Through its Women’s History Month Grant Pitch Competition 2019, held at The University of the West Indies’ regional headquarters in St Andrew, the embassy provided a platform for 10 women’s groups to pitch ideas in areas such as education, health, security, business, and agriculture, which coincided with the theme, ‘Innovative Women: Promoting Resilience and Development’.
After listening to and posing pertinent questions to representatives of the 10 groups, the judging panel, consisting of US Embassy’s Counsellor for Public Affairs Jeremiah Knight; renowned US philanthropist Michelle Rollins; local communication specialist Marcia Forbes; Observer Executive Editor Vernon Davidson; and Gizelle Riley, development and communications manager at the Branson Centre for Entrepreneurship – Caribbean, made their decision.
Consolation cash prizes were handed out to entities that didn’t fall into the top five.
The winners were Abilities Foundation, Fight for Peace, St Patrick’s Foundation, the Downtown Girls Theatre Collective, and the Jamaica Mental Health Advocacy Network
(JaMHAN).
Abilities Foundation won for its project titled: ‘We R Different – Empowering Women with Disabilities’; Fight for Peace for its project, ‘Girls Up’; JaMHAN for its ‘From the Barber Chair’ project; St Patrick’s for ‘My Body … My Responsibility’; and Downtown Girls Theatre Collective for its project, ‘Using Theatre to Effect Social Change’. The money will now enable these groups to better carry out the various initiatives.
PROPOSALS
The Barber Chair project, carried out through the JaMHAN, aims to contribute to gender empowerment from the barber chair. Their proposal is to train 25 barbers in Kingston, St Andrew, and Montego Bay, in areas such as dealing with gender-based violence, mental health and HIV/AIDS. The plan is to equip participants with communication skills, facilitation skills, and problem-identification skills, to help lessen instances of violence against women, by helping to provide a sense of camaraderie between men and their barbers.
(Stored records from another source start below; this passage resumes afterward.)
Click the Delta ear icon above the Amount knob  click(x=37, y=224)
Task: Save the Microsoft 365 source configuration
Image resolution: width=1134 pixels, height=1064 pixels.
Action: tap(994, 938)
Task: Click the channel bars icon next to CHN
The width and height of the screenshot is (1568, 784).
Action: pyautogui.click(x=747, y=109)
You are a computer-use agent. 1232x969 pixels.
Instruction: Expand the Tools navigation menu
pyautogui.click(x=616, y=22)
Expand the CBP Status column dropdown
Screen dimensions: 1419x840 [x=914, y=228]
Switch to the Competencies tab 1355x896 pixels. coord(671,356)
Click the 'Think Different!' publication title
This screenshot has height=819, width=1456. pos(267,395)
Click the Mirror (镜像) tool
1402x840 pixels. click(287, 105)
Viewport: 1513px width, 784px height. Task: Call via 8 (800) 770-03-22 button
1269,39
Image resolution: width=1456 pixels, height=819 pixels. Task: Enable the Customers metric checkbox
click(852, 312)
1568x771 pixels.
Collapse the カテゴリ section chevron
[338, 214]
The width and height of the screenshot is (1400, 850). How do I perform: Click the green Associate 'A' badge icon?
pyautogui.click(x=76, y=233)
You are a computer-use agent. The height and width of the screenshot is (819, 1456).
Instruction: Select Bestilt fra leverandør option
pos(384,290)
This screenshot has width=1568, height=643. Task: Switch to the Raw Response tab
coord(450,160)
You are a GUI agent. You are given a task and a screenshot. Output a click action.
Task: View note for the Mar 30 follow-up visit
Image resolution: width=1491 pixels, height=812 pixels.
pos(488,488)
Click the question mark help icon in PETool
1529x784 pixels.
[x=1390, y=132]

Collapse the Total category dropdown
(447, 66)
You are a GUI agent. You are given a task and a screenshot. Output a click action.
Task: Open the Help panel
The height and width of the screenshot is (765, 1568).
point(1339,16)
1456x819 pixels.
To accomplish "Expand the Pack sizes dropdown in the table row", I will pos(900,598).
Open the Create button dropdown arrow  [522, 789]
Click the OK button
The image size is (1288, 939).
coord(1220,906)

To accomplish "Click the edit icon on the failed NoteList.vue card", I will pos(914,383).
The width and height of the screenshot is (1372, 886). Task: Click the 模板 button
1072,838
Fight For Peace, through its Girls Up programme, has created a network of partners that go into six of the most challenging communities in Kingston and St Andrew, teaching women boxing and martial arts and giving them youth leadership and psychosocial support.
The St Patrick’s Foundation is using technology and other creative means to educate young women and girls in the community of Seaview Gardens in St Andrew, on taking responsibility and ownership for their reproductive health.
The Downtown Girls Theatre Collective brings young women together to create theatrical scripts and skits, depicting unpleasant and unwanted advances from men, which serve to teach other women in similar circumstances how to react and deal with the issue. It also shows men how unpleasant ‘catcalling’ and certain unwanted sexual advances from men can be.
Susan Hamilton, director of Abilities Foundation, who was accompanied by young ladies from her organisation, told the judges and the audience that “women with disabilities are hidden. They are in their houses and some of them never went to school. This is going to shift the mindset of these women because they feel they don’t matter. Persons in rural areas do not have access to services, so we give them skills training and transition them into work”.
She added: “Over the years, girls have been dropping out, either because they get pregnant or because they get abused. What we plan to do is work with 20 women for six months and we are going to change their narrative by giving them life coaching, health, and wellness, and give them professional tools to equip them in areas that you don’t usually see women, like furniture making and agriculture. We are fortunate because we have a furniture-making lab and we give them financial literacy.”
Knight told The Sunday Gleaner that the competition is important, “because it provides an opportunity for the US Embassy to gauge what the needs are, of women and girls, through a broad spectrum of casting. It is also a great opportunity for them to network”.